As time passed on, the true beauty of MMA unveiled itself in its own complicated way and slowly yet steadily, I began to understand what mixed martial arts truly meant. MMA is equivalent to an All-Star team; it's a potpourri of the best from the best categories. MMA brings together the most elite combat disciplines to have been in existence since the beginning of time and owing to a human being's natural survival instincts, the number of these disciplines that make the overall list is predictably high. They may all seem intertwined and influenced by each other in some technical aspect but individually stand out for their distinctive specializations.
The sport of MMA has evolved over the years and has borrowed various styles that are best suited for a freestyle fight where one can experience his or her creative peak without worrying too much about a particular combat style. There are hardly any fights where the fans get to witness a single martial art in full glory as it's always a melting pot of different art forms.
So which are the most used martial arts in the UFC then? Let's take a look, shall we? Note that the martial arts in this list are mentioned in no particular order.
#1 Muay Thai
The very first exponent of Muay Thai can be traced back to the 18th century when a Thai fighter named Nai Khanomtom was captured by the Burmese. Konbaung Dynasty Khanomtom knocked out ten Burmese fighters in succession and was awarded freedom as a result of the respect he had gained for his inhuman feat. His style of fighting later came to be known as Muay Thai, which transcended to greater heights after King Chulalongkorn came to power in the 19th century.
The national sport of Thailand attained global fame after Thai fighters took their martial arts form to Kickboxing matches around the globe.

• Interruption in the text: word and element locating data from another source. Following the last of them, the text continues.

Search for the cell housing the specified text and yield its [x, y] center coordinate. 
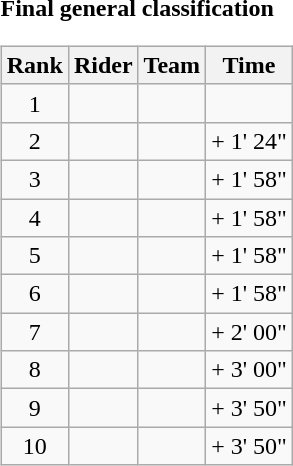
+ 2' 00" [250, 332]
+ 1' 24" [250, 141]
10 [34, 446]
8 [34, 370]
Rider [103, 65]
5 [34, 256]
3 [34, 179]
4 [34, 217]
Time [250, 65]
1 [34, 103]
9 [34, 408]
Rank [34, 65]
6 [34, 294]
2 [34, 141]
Team [172, 65]
+ 3' 00" [250, 370]
7 [34, 332]
From the cell containing the given text, extract its center point as (x, y) coordinate. 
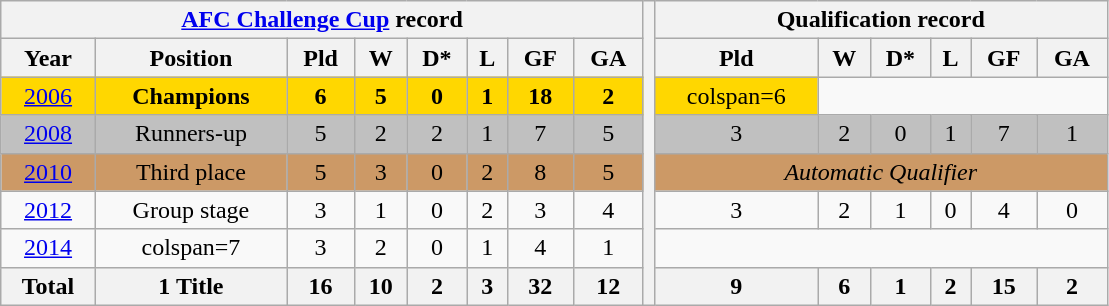
Group stage (190, 210)
2014 (48, 248)
2010 (48, 172)
Champions (190, 96)
15 (1004, 286)
Position (190, 58)
colspan=7 (190, 248)
2008 (48, 134)
2012 (48, 210)
12 (608, 286)
Third place (190, 172)
colspan=6 (736, 96)
16 (321, 286)
Year (48, 58)
8 (540, 172)
1 Title (190, 286)
AFC Challenge Cup record (322, 20)
2006 (48, 96)
9 (736, 286)
32 (540, 286)
Automatic Qualifier (880, 172)
10 (381, 286)
Qualification record (880, 20)
Total (48, 286)
Runners-up (190, 134)
18 (540, 96)
Scan for the cell matching the given text and deliver its [X, Y] coordinate at center. 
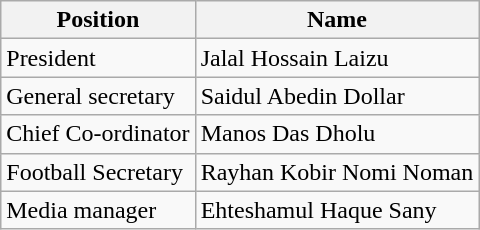
Media manager [98, 210]
Football Secretary [98, 172]
Chief Co-ordinator [98, 134]
Position [98, 20]
Saidul Abedin Dollar [337, 96]
Jalal Hossain Laizu [337, 58]
Name [337, 20]
General secretary [98, 96]
Ehteshamul Haque Sany [337, 210]
Rayhan Kobir Nomi Noman [337, 172]
Manos Das Dholu [337, 134]
President [98, 58]
For the text-containing cell, return its midpoint in (x, y) coordinate format. 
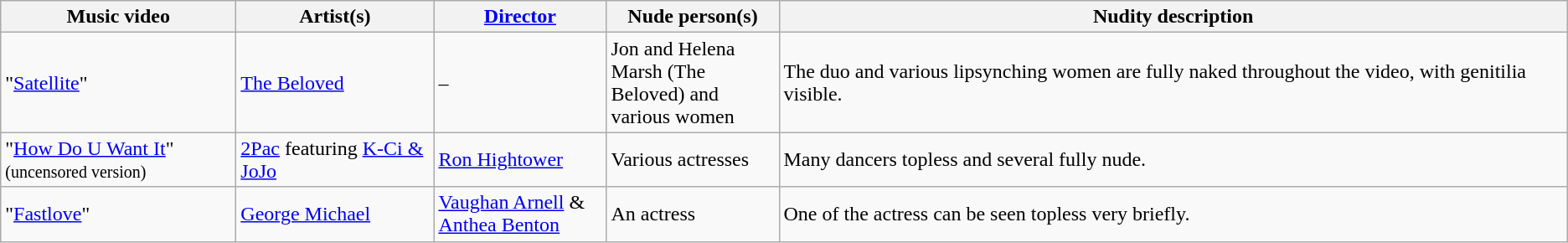
Vaughan Arnell & Anthea Benton (520, 214)
Various actresses (693, 159)
Music video (119, 17)
Artist(s) (335, 17)
The duo and various lipsynching women are fully naked throughout the video, with genitilia visible. (1173, 82)
Ron Hightower (520, 159)
"How Do U Want It" (uncensored version) (119, 159)
– (520, 82)
One of the actress can be seen topless very briefly. (1173, 214)
2Pac featuring K-Ci & JoJo (335, 159)
George Michael (335, 214)
"Fastlove" (119, 214)
Jon and Helena Marsh (The Beloved) and various women (693, 82)
An actress (693, 214)
Director (520, 17)
"Satellite" (119, 82)
The Beloved (335, 82)
Nude person(s) (693, 17)
Nudity description (1173, 17)
Many dancers topless and several fully nude. (1173, 159)
From the cell containing the given text, extract its center point as (x, y) coordinate. 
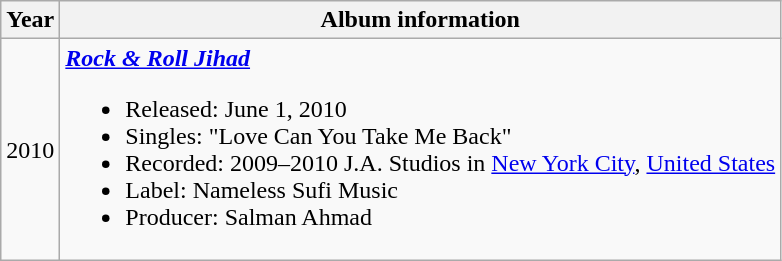
Year (30, 20)
Album information (420, 20)
2010 (30, 150)
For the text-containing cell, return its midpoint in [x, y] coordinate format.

As time passed by, Muay That became the cornerstone of striking in MMA and the reason behind is its comprehensive nature.
Known as the 'art of 8-limbs', Muay Thai incorporates punches, elbows, kicks, and knees by using the different points of the body such as shins, knees, elbows, and fists. Muay Thai fighters like to mix it up with unpredictable striking combinations which include jabs, hooks, uppercuts, spinning backfists, straight and roundhouse kicks, horizontal elbows, straight knees and of course, the flying knee.
However, in addition to the diverse striking capabilities of Muay Thai, the martial art is known for its clinch which is a definite feature of MMA. Boxers are separated during a clinch in boxing bouts but in Muay Thai and MMA fights, the bout is thankfully not stopped. Thus, Muay Thai fighters are known to be exceptionally dangerous in the clinch as they have an arsenal of elbows and knees that can be used to great effect in the clinch. The different variations in the clinch make Muay Thai is a must-have quality for fighters who wish to be successful in MMA.
Muay Thai should not be confused with Kickboxing as the latter is a two-point system which employs only punches and kicks. Muay Thai is far more advanced and well-suited for MMA (both have relaxed rules), which is why almost every UFC fighter trains to integrate a Muay Thai base in their game plan.
Popular Muay Thai Fighters in the UFC:
Rafael Dos Anjos
The list is endless...
Many iterations of Muay Thai have cropped up in recent years with Greg Jackson's Gaidojutsu being one of the most popular ones of the lot. Gaidojutsu takes elements from Muay Thai, wrestling and Judo to form a tailor-made style for MMA. Look at Jon Jones, a black belt in Gaidojutsu and you would realize the effectiveness Jackson's highly inventive brainchild.